In the dropsy of heart disease the blood appears to be more watery than normal, but regains its proper composition when compensation is re-established. Although in circulatory failure the excretion of water from the kidney is diminished, this is not the cause of the oedema, which must be looked for in the conditions obtaining in the vessels of the affected tissues. Changes in the capillary walls probably have an important influence, especially in the peripheral parts of the circulation, for, the blood tending to stagnate in these regions, its oxygen is soon used up and the cells lining the capillary walls become insufficiently nourished, and fail to regulate the passage of both fluids and solids from blood to tissues and vice versa. It must be remembered that water is constantly being produced in the tissues, and it is only necessary to suppose that this water is not taken up by the blood vessels in order to explain the production of oedema. With an improvement in the heart's action, oedema is relieved from both sides; the abnormally high venous blood pressure sinks to its proper level, whilst on the arterial side the pressure rises and the circulation through the kidney is increased. We should not expect these conditions to be closely related to the amount of water taken in heart-disease, and in experiments dealing with the supply of water it is often difficult to separate the results of the restriction of that supply from those of other treatment employed at the same time, such as rest and digitalis. The cause of the whole condition is the failure of the heart, and treatment must be directed primarily to that organ. The restriction of water will do no good of itself. Experiment shows that a moderate limitation aids the heart, but, according to Minkowski, it should be very gradually carried out, 2 1/2 pints being prescribed at first and reduced by a small amount daily, but not below a pint and a half. Thirst is lessened if no salt be allowed.

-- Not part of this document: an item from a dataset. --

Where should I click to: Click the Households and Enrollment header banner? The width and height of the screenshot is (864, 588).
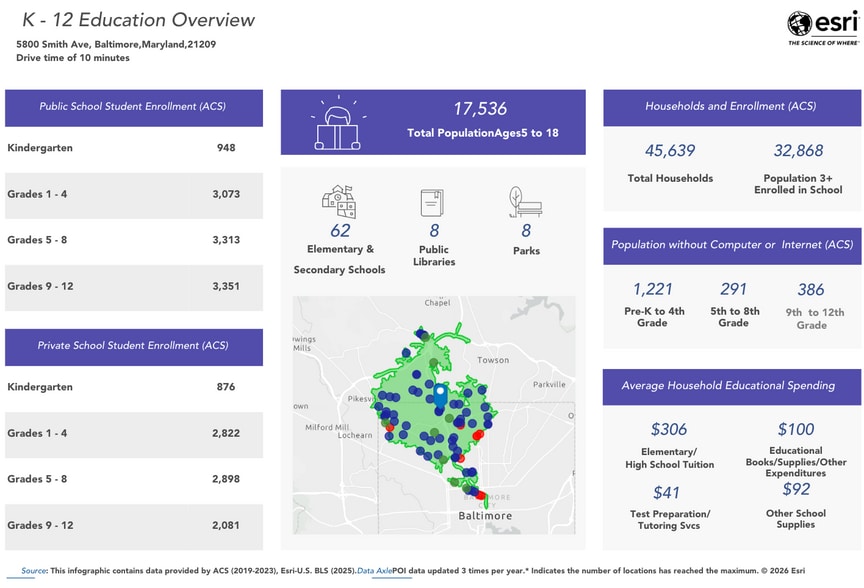[x=731, y=107]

In the treatment of aneurism, the restriction of fluid is intended to be carried to such a degree that the blood becomes inspissated. We have seen that the water in the blood may be reduced by as much as 10 per cent, but that any greater reduction than this is attended with risk. The sensation of thirst may usually be taken as a guide. Most patients will not suffer extreme deprivation for long, but in the case of a very determined subject the danger of causing an increase in the breakdown of body tissues and of general failure must be kept in mind.